→ **USANDO A INFORMAÇÃO**
1. No texto sobre o fim do consenso político, o que respondeu o deputado do PSD quando foi confrontado pelo Expresso?
2. Atualize, no texto sobre o fim do consenso político, o trecho de "Não foi conclusivo" a "com os especialistas.", trocando "Belém" por "o Palácio de Belém".

Mas este é apenas um desejo. A normalização do combate político neste domínio parece imparável.
O fim do consenso — e sobretudo da “colaboração” do PSD nestas matérias — ficou evidente na quarta-feira, à saída do encontro com os epidemiologistas, quando o resumo que Marcelo Rebelo de Sousa fez a desdramatizar o que ouviu na reunião foi contrariado por descrições menos tranquilizadoras: primeiro do social-democrata Ricardo Batista Leite (o aumento dos testes não explicava tudo quanto ao crescimento dos casos) e depois dos restantes partidos (poderíamos estar no início de uma segunda vaga). Confrontado pelo Expresso com o facto de ter entrado em contramão na faixa presidencial, o deputado do PSD não quis afrontar o mais que provável candidato apoiado por Rui Rio:
“Não me compete comentar o Presidente da República.” Se com a promoção desta “reflexão” com os peritos Marcelo quis continuar a promover um entendimento entre políticos com base na evidência científica avançada pelos especialistas, o tiro saiu pela culatra.
Não foi conclusivo e cada um tirou as suas conclusões.
O preço político a pagar
A sintonia entre São Bento e Belém ficou ainda mais evidente na quinta- -feira, quando António Costa disse na conferência de imprensa a seguir ao Conselho de Ministros que se revia totalmente na síntese “absolutamente correta” feita por Marcelo a seguir à reunião com os especialistas.
Umas horas depois, o Presidente devolvia o mimo para dizer que as medidas anunciadas por Costa para todo o país, para a Grande Lisboa e para as 19 freguesias que se mantinham em estado de calamidade era “uma ideia que corresponde àquilo que os espe cialistas têm defendido, que é não haver soluções gerais, mas soluções específicas para situações especificas”.

→ **ITENS FORNECIDOS**
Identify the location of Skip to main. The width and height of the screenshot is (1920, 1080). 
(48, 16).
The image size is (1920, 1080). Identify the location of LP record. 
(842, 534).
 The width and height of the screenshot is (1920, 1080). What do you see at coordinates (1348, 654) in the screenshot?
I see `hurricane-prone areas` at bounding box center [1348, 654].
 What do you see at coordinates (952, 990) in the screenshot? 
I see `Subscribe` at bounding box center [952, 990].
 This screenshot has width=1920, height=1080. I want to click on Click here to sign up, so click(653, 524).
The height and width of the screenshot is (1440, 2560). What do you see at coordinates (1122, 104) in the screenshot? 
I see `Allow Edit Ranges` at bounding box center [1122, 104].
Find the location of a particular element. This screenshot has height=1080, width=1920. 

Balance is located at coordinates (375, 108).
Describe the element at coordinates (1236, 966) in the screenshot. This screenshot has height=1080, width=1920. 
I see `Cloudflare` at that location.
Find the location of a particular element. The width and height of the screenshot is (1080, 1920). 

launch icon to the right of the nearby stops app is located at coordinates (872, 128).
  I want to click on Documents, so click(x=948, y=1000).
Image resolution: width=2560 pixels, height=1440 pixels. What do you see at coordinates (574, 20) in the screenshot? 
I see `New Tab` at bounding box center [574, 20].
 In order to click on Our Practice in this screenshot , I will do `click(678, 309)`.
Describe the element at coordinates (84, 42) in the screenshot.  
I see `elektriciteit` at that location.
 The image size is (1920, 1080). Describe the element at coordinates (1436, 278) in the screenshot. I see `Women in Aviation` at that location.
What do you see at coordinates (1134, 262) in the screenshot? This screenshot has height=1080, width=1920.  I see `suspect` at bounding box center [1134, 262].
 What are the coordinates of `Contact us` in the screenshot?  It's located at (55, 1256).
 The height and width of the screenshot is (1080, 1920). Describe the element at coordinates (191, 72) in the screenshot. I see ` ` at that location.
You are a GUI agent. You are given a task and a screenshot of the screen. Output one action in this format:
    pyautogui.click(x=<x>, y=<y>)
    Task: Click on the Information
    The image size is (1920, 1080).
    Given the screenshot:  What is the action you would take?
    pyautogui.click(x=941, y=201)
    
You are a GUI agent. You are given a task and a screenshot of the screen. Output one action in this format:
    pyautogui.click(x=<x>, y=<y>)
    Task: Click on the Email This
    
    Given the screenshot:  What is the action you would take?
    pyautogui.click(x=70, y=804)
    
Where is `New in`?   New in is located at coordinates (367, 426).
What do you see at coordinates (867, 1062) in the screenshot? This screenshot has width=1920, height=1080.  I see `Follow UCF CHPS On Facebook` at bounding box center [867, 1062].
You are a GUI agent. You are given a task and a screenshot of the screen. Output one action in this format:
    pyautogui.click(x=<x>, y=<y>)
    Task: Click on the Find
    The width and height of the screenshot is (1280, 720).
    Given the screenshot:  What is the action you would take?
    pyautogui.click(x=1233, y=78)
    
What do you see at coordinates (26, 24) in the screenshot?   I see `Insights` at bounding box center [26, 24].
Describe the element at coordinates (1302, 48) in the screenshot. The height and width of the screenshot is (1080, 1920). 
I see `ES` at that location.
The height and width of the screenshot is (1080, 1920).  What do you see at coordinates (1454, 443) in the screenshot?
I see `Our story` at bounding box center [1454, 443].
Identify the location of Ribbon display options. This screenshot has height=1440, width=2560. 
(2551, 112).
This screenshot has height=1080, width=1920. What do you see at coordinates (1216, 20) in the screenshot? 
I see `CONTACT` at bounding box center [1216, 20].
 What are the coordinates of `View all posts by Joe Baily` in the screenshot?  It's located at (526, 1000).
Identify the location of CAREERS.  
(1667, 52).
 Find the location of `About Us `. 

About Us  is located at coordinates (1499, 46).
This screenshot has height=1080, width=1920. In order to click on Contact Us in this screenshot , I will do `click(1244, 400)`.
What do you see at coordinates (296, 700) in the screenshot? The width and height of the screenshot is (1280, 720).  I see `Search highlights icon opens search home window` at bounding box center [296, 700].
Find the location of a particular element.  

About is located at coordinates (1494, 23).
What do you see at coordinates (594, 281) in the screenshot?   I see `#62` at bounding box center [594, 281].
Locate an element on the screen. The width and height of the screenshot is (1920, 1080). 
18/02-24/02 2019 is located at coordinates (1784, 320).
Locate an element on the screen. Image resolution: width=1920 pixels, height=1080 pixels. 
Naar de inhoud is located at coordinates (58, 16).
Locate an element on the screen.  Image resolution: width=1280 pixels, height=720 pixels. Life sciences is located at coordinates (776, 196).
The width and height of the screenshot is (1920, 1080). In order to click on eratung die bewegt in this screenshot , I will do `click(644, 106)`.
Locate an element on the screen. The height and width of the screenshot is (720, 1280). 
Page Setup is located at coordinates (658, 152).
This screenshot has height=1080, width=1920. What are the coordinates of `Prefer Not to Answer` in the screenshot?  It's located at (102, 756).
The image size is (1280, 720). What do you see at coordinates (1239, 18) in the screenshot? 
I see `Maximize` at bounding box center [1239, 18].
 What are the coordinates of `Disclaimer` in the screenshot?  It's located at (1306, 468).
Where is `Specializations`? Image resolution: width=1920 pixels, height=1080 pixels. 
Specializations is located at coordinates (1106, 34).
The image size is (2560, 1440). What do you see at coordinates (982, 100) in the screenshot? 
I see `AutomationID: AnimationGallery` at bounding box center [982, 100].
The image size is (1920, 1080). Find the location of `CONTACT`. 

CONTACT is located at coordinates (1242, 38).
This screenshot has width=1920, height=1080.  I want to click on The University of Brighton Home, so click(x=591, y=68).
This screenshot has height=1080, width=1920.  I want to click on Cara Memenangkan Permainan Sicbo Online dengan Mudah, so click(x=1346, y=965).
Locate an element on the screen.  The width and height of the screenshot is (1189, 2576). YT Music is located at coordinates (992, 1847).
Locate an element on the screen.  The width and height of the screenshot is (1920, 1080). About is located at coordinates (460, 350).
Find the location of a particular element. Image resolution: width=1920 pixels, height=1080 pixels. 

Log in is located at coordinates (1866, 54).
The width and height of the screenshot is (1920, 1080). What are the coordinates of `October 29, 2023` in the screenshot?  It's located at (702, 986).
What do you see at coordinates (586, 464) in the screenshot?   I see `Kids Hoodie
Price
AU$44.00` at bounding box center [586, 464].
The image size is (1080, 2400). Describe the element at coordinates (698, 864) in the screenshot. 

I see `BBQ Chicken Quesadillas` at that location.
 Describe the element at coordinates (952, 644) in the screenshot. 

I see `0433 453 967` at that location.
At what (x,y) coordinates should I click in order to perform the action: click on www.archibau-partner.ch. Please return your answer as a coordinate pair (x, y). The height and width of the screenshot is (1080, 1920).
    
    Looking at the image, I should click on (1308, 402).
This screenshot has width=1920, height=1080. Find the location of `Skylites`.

→ **RESPOSTAS POR ORDEM**
1. “Não me compete comentar o Presidente da República.”

2.
Não foi conclusivo e cada um tirou as suas conclusões.
O preço político a pagar
A sintonia entre São Bento e o Palácio de Belém ficou ainda mais evidente na quinta- -feira, quando António Costa disse na conferência de imprensa a seguir ao Conselho de Ministros que se revia totalmente na síntese “absolutamente correta” feita por Marcelo a seguir à reunião com os especialistas.